Calçadas quebradas, galhos caídos e mato alto: estas são algumas das queixas feitas por maringaenses ao visitar os túmulos de familiares e amigos em Maringá. Ao visitar a sepultura dos pais, Sandra Maria de Souza afirmou que sentiu revolta ao ver a situação do espaço.
Em desabafo, Sandra disse que saiu da visita ao túmulo dos pais indignada, pois constatou que o cemitério estava completamente abandonado, com mato alto, quase cobrindo os túmulos. “É uma falta de respeito enorme com as famílias que vão até lá prestar homenagem aos seus entes queridos”.
“Eu pago para limpar os túmulos. Fui de calça comprida e encheu de picão. Tinha muito mato lá. Conforme você entra no portão principal, é tudo arrumadinho. Mas vai para o lado esquerdo, bem lá para o fundo, próximo ao cruzeiro, está tudo sujo”, afirma Sandra.
Um servidor de Limpeza Urbana do cemitério, que preferiu não se identificar, também afirmou que sente sobrecarga no serviço por conta da falta de funcionários. “Eu trabalho de dia à noite. Faz tempo que eu não sei o que é ficar em casa”, relatou.
Em nota ao Jornal do Povo, a Prefeitura de Maringá informou que a manutenção do Cemitério Municipal é realizada de forma contínua, com equipes atuando regularmente nos serviços de roçada, limpeza e conservação das áreas comuns. Também ressaltou que o Município realiza mutirões de limpeza periódicos no cemitério, com o objetivo de intensificar a manutenção e conservação do local.
Além disso, afirmou que a limpeza e conservação das estruturas individuais são de responsabilidade dos familiares responsáveis pelos jazigos, conforme previsto nas normas vigentes.
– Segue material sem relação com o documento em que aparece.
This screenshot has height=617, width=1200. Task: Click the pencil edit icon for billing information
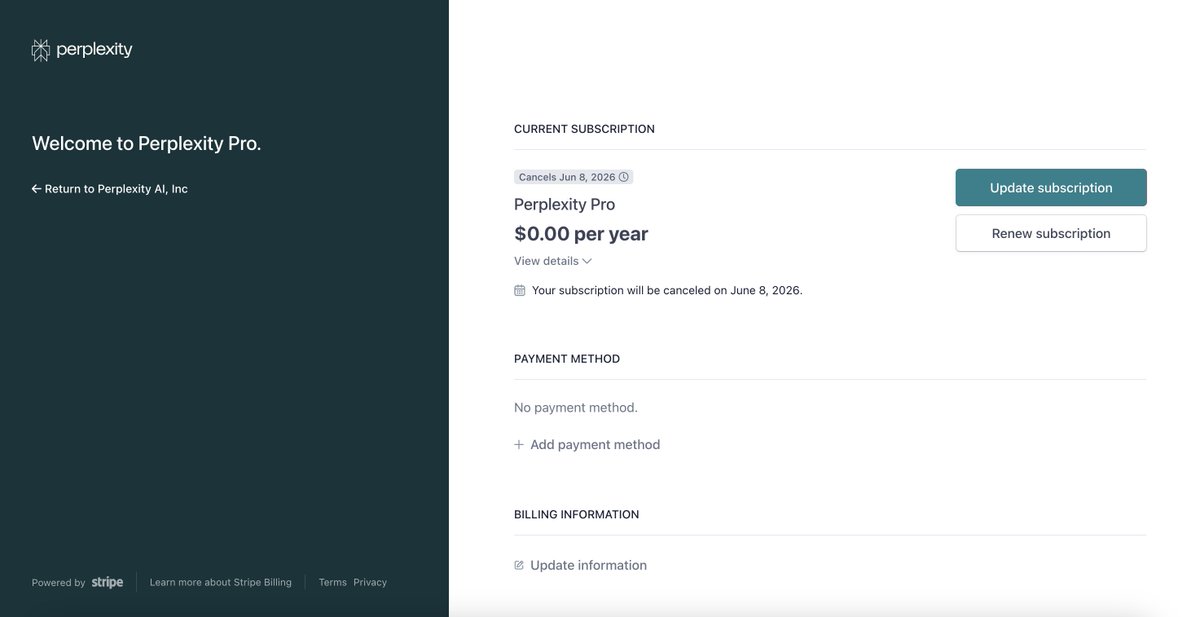[x=519, y=566]
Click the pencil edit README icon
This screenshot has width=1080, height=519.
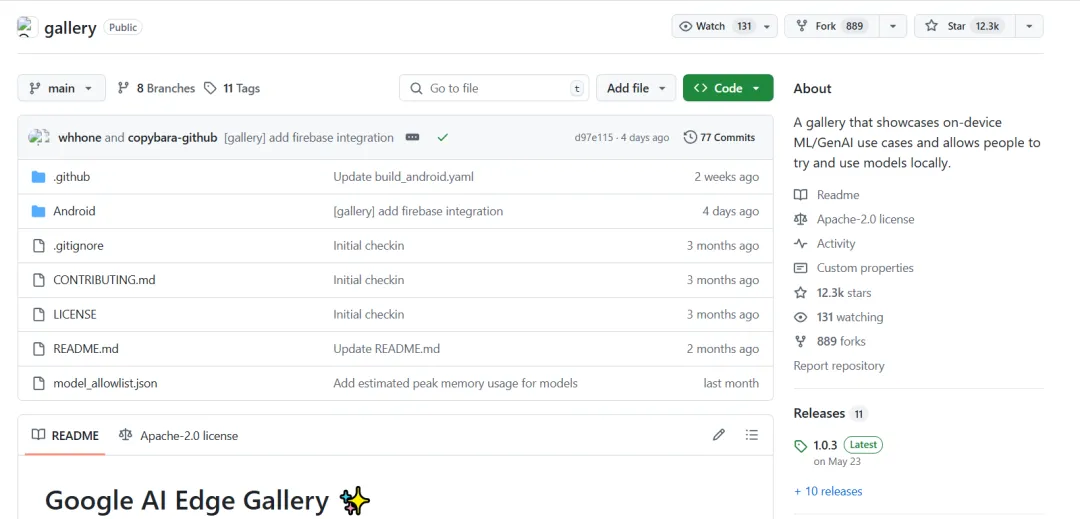(x=718, y=435)
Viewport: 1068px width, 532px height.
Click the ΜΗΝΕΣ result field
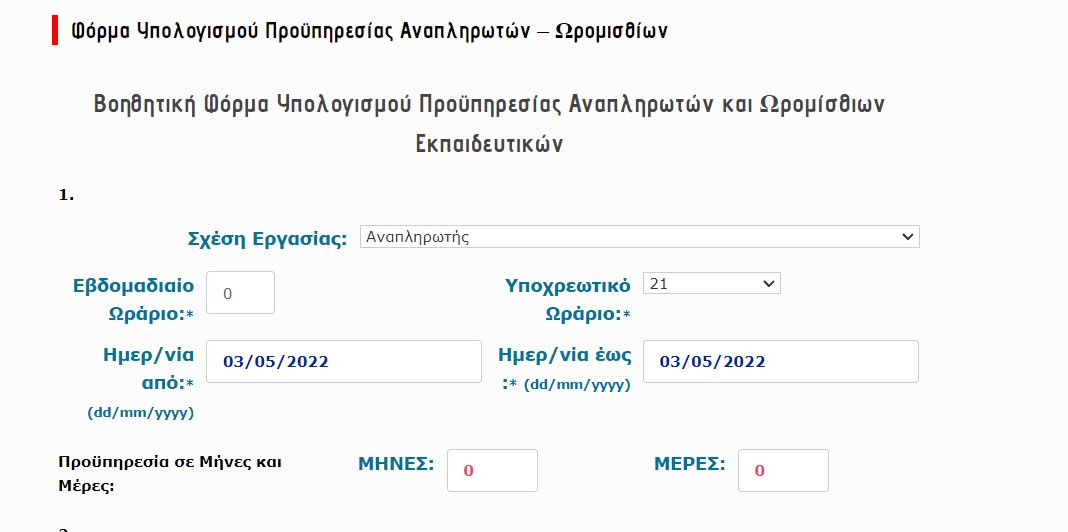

A respeito dos relatos relacionados à sobrecarga de trabalho, a Prefeitura informou que mantém acompanhamento das condições de trabalho das equipes. Também destacou que está em andamento um chamamento para a contratação de profissionais da área de limpeza urbana, o que deve contribuir para a ampliação e fortalecimento das equipes que atuam no local.